Pour lire cet article sur le site du Monde.

En 2001, des archivistes, historiens, généalogistes créaient une association, une cité pour les Archives nationales. Ils partaient d’un constat : les Archives nationales, institution chargée des papiers de l’Etat du Moyen Age à nos jours et ouverte à tous, se trouvaient dans une situation catastrophique : bâtiments vétustes et saturés, désaffection des autorités de tutelle, moyens dérisoires. Ils fixaient un objectif : "Remettre les Archives au coeur de la cité", comme l’avait écrit Philippe Bélaval.

L’association souhaitait qu’un nouveau bâtiment fût construit. Elle ne se battait pas seulement pour obtenir l’espace indispensable pour archiver, classer, communiquer et exposer. Elle savait que la construction du bâtiment permettrait une véritable refondation de l’institution.
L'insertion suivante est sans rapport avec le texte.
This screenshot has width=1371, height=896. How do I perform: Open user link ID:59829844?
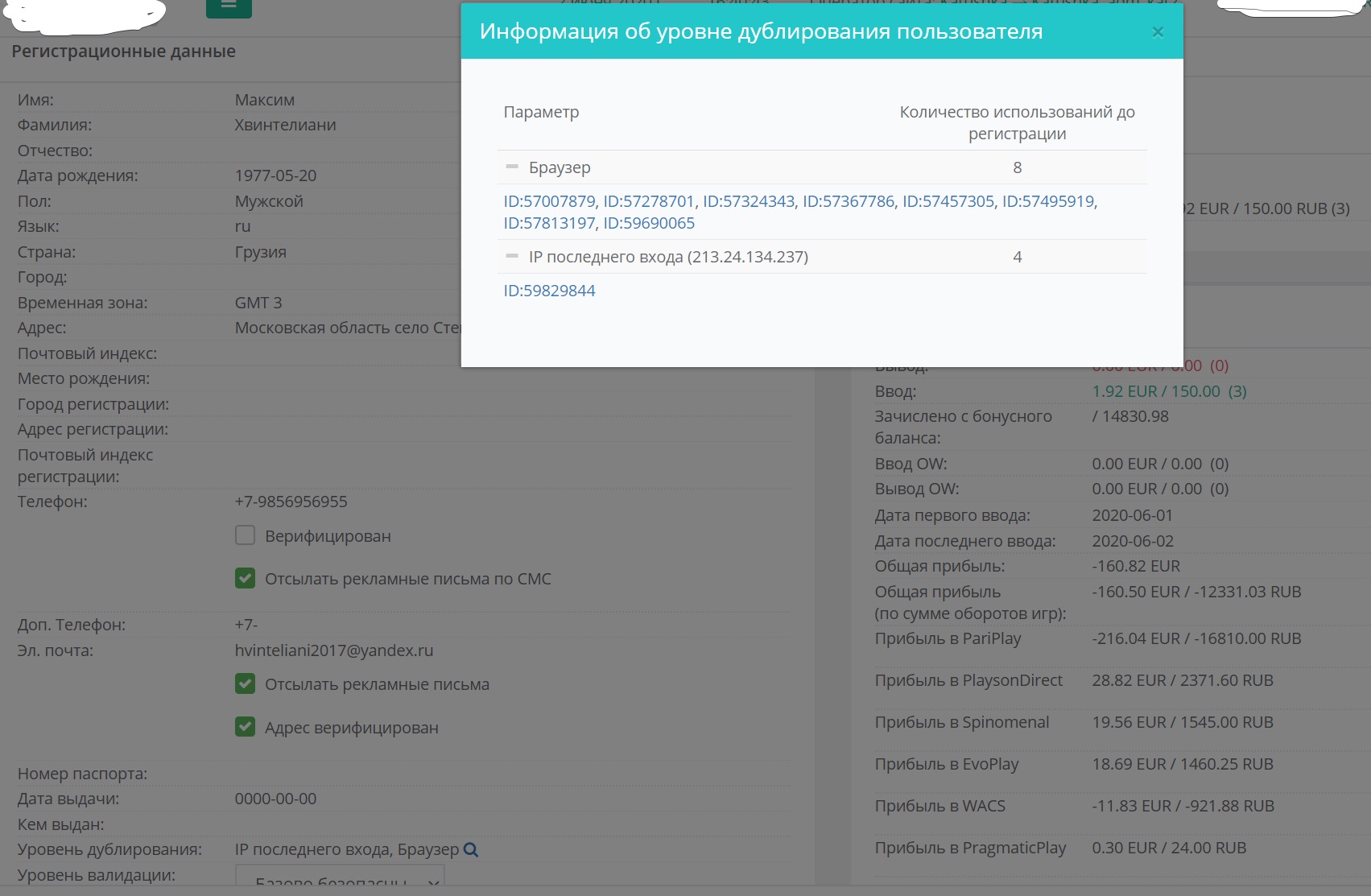click(x=549, y=291)
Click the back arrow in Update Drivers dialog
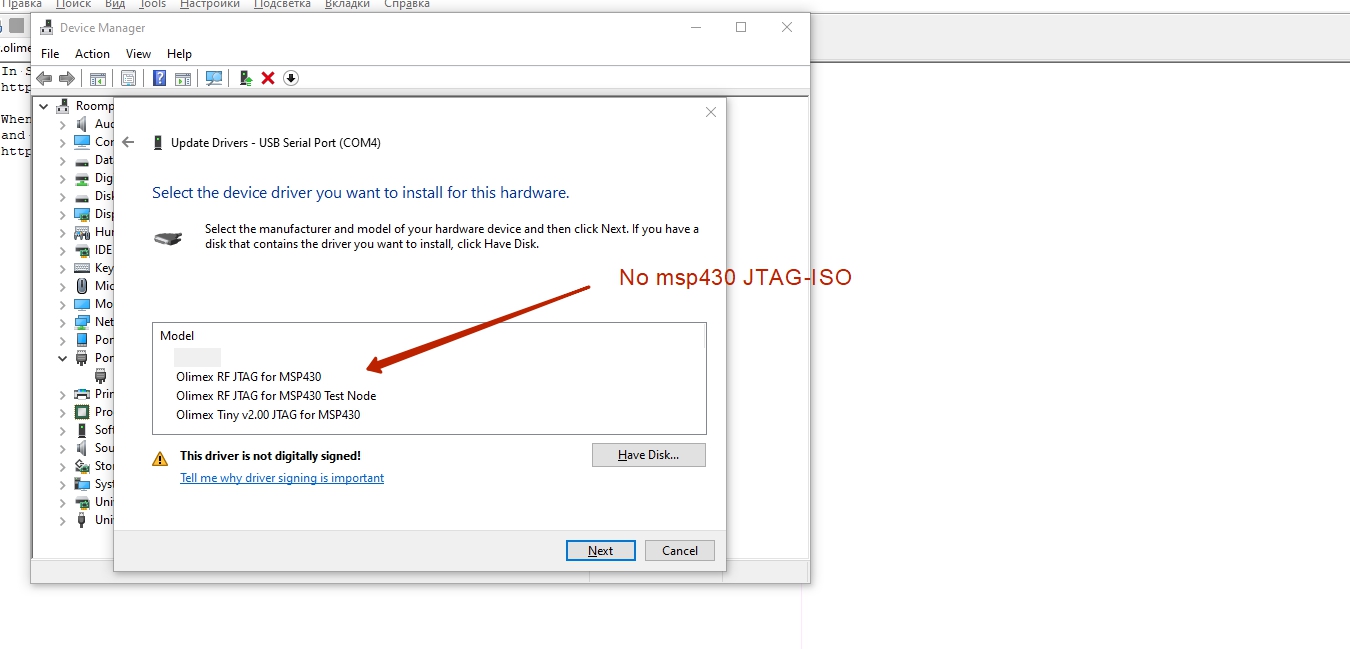The width and height of the screenshot is (1350, 649). (x=128, y=143)

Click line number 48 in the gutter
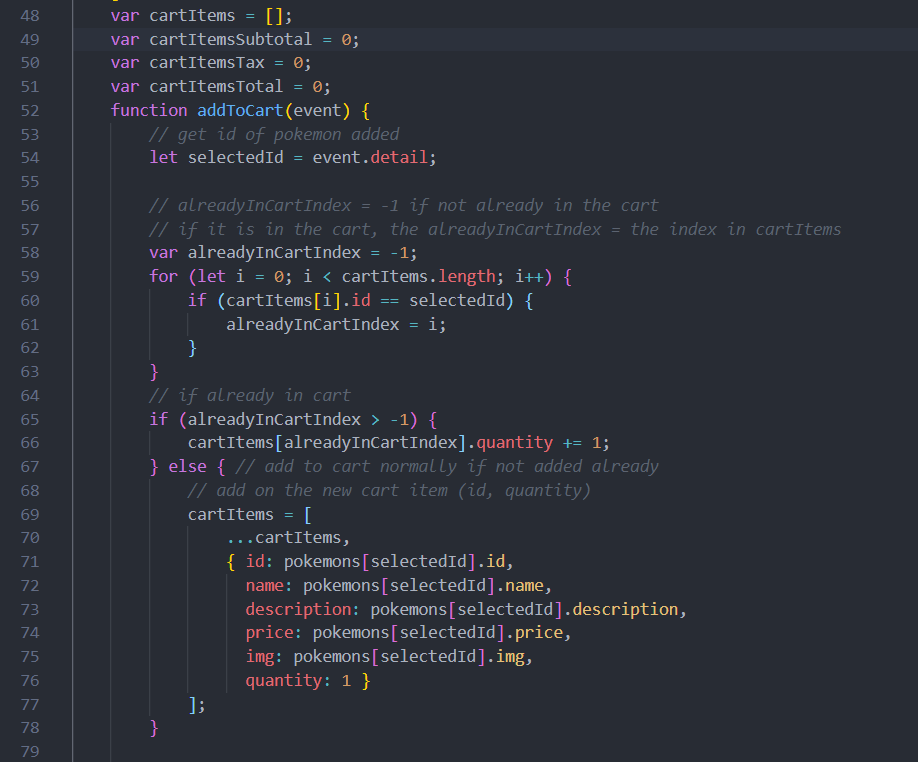[x=28, y=17]
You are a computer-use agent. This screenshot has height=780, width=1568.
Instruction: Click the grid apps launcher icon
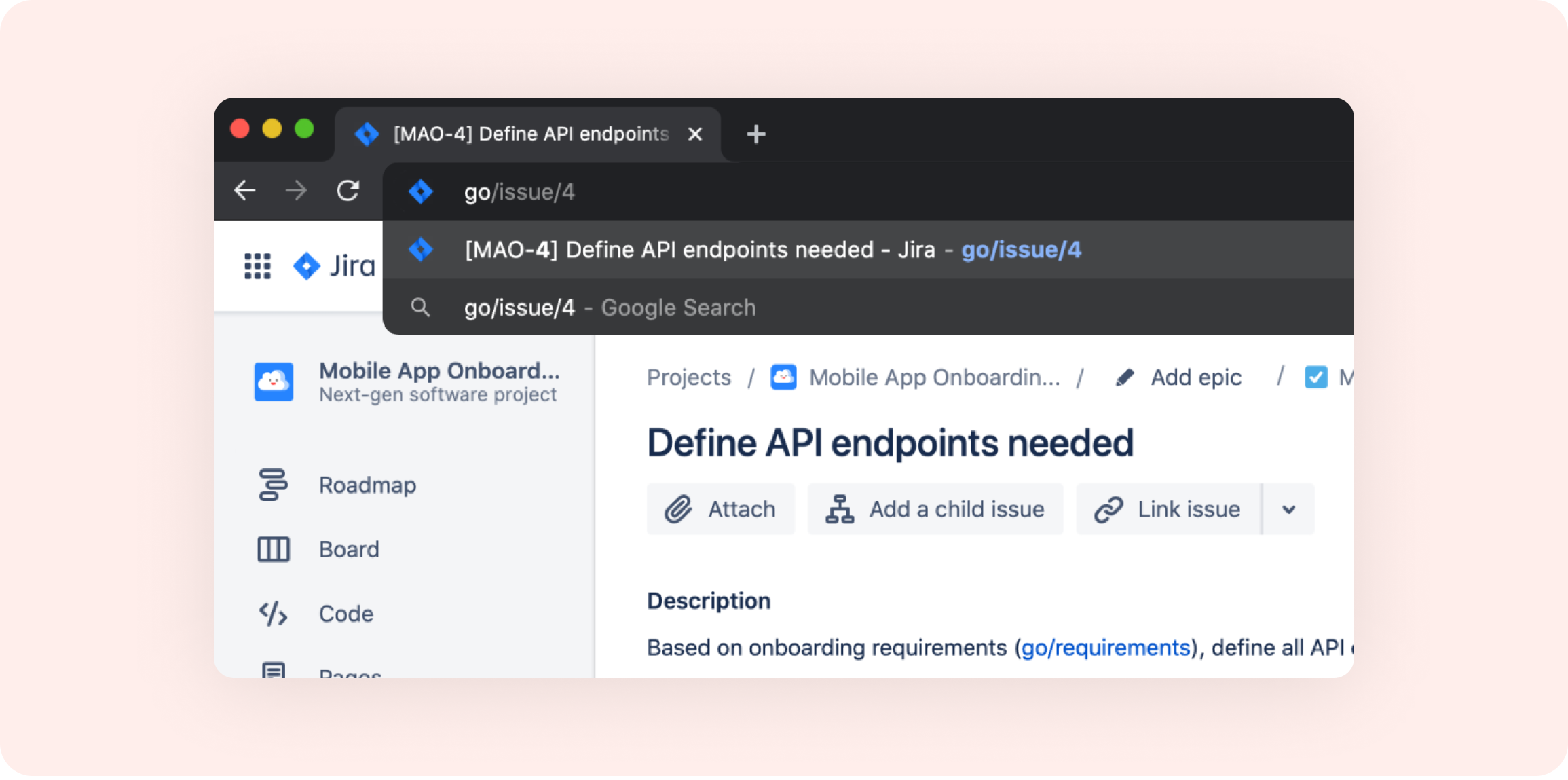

Dix ans ont passé. Au combat ont succédé la construction et l’élaboration du projet. Celui-ci a été porté par deux femmes auxquelles il est en quelque sorte identifié : Martine de Boisdeffre, directrice des Archives de France de 2001 à 2010 ; Isabelle Neuschwander, secrétaire générale de l’association Une cité pour les Archives nationales, puis responsable du projet auprès de Martine de Boisdeffre, et enfin directrice des Archives nationales à partir de 2007.
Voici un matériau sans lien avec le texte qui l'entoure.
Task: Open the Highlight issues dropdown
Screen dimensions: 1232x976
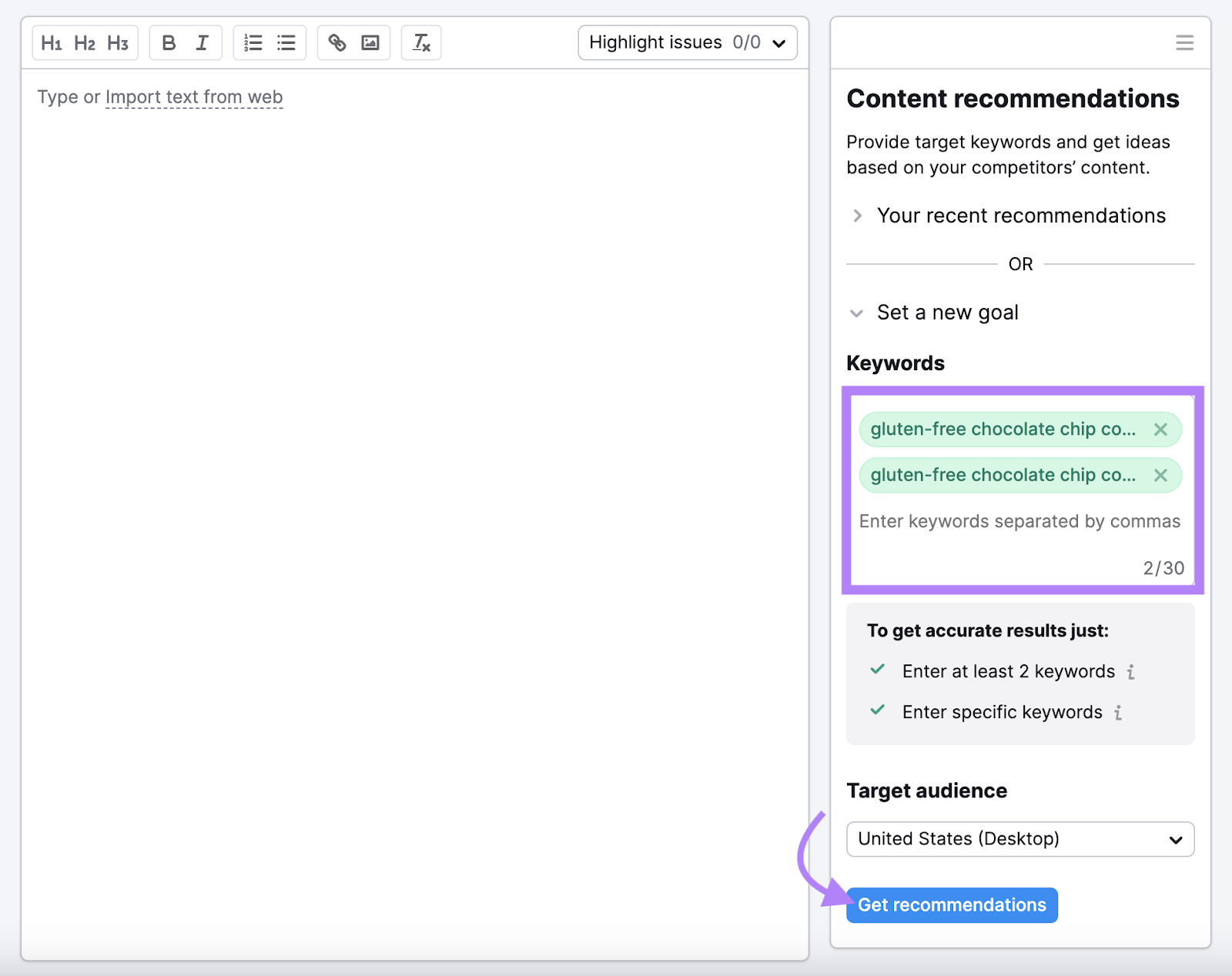Action: (688, 42)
Ce projet n’a jamais été un projet corporatiste, confiné dans le pré carré des archivistes, destiné aux seuls historiens. Il est ouvert sur la société. Cette ouverture se manifeste par l’organisation d’expositions, par l’accueil des scolaires, par une entreprise considérable pour offrir en ligne les centaines de catalogues et inventaires élaborés depuis deux siècles et les documents les plus sollicités.
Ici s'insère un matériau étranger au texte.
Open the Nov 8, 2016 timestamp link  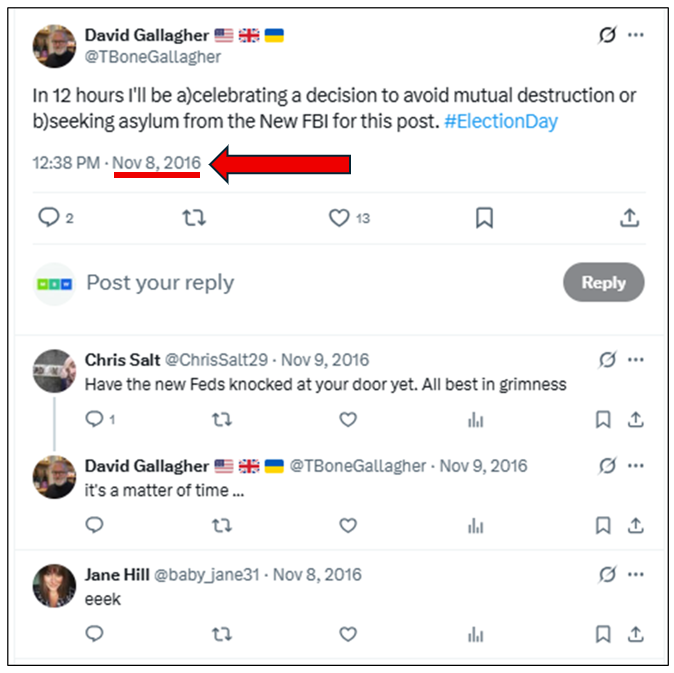pyautogui.click(x=156, y=162)
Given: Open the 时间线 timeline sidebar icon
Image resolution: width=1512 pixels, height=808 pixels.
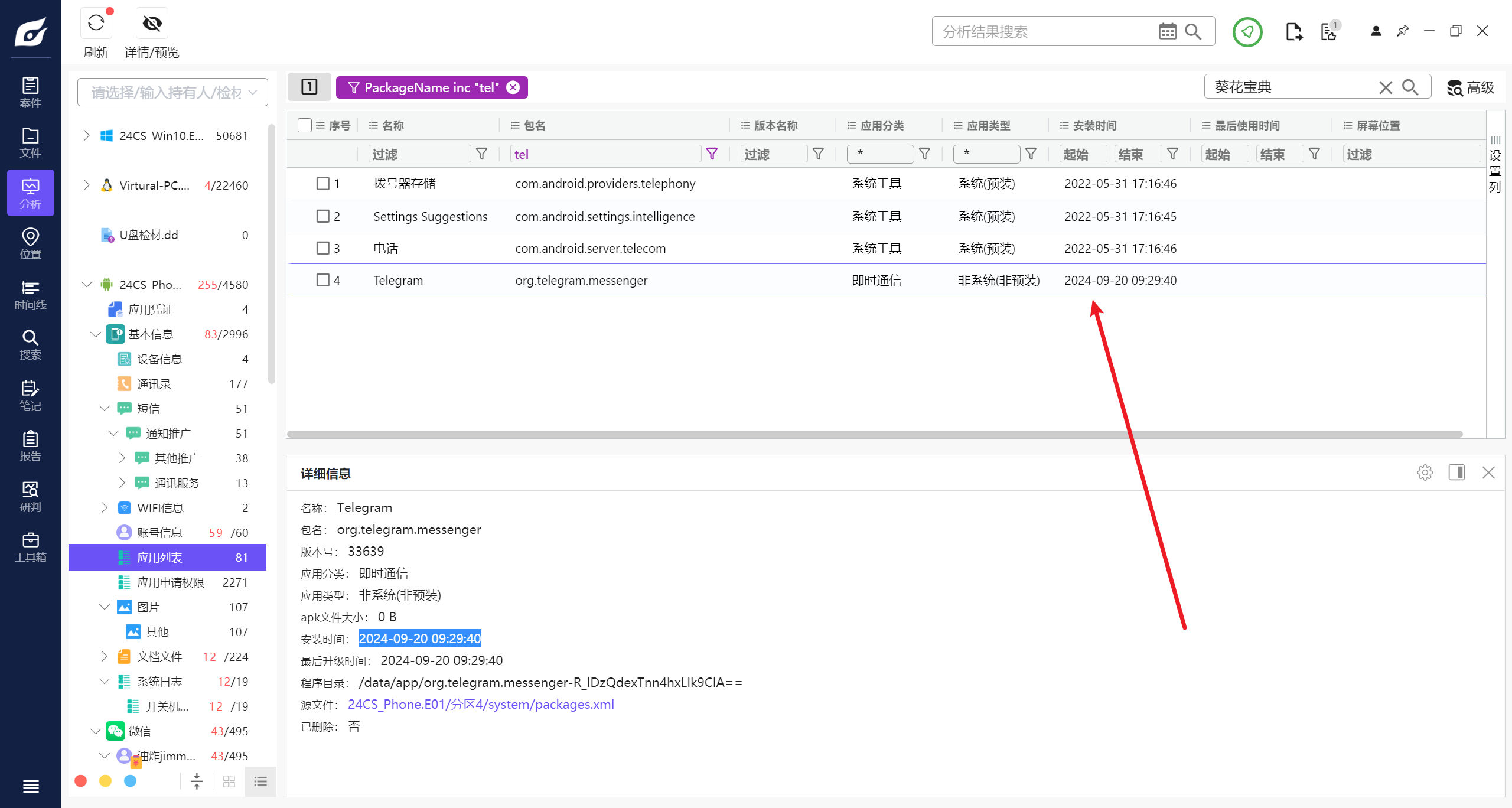Looking at the screenshot, I should pyautogui.click(x=30, y=295).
Le projet des Archives nationales est fondé sur un équilibre entre le site historique du Marais et le nouveau bâtiment situé à Pierrefitte-sur-Seine (Seine-Saint-Denis). Tout cela s’est fait dans la discrétion, le sens du service public, la maîtrise des délais et des coûts, le dialogue avec les usagers et les représentants des collectivités territoriales, la recherche du consensus dans le monde politique.

L’annonce de l’installation de la Maison de l’histoire de France sur le site parisien des Archives nationales le 12 septembre 2010, sans aucune consultation préalable des responsables des Archives, est venue mettre en péril ce projet. Cet acte brutal a été la cause d’un conflit entre le personnel des Archives nationales et son autorité de tutelle.

Notons toutefois que le personnel n’a jamais entravé la bonne marche du service au public : les expositions, les salles de lecture ont toujours été ouvertes. Alors que le conflit semblait en voie d’apaisement, une deuxième décision violente vient d’intervenir : le limogeage d’Isabelle Neuschwander. Elle incarnait le projet. C’est lui qui en est atteint.

Disons d’abord que ces méthodes nous choquent par leur brutalité à l’égard d’une personne dont chacun reconnaît la compétence et le désintéressement. Surtout, alors que le projet entame sa dernière ligne droite (le bâtiment de Pierrefitte sera livré dans moins d’un an pour une ouverture au public en janvier 2013), l’institution est déstabilisée, la personne qui pilotait un projet dont elle maîtrisait toute la complexité ainsi que les enjeux disparaissent sans que soit prévue une indispensable transition.

Dans l’intérêt de tous, il est urgent de témoigner de nouveau au personnel et aux usagers des Archives nationales la considération qu’ils méritent.

Il serait paradoxal que la Maison de l’histoire de France s’édifie au détriment, voire au mépris, des Archives nationales, comme le laissent craindre les procédés à l’oeuvre depuis près de six mois. Il est urgent d’engager une réflexion sereine sur ce chantier d’intérêt national.

Jean-Louis Beaucarnot, généalogiste ;
Eric Deroo, documentariste ;
Philippe Joutard, historien ;
Catherine Martin-Zay, libraire ;
Hélène Mouchard-Zay, chercheur au Centre d’étude et de recherche des camps du Loiret ;
Mona Ozouf, Benjamin Stora, Laurent Theis, Pierre Nora, Annette Wieviorka, Michel Winock, Jean-Pierre Azéma, historiens.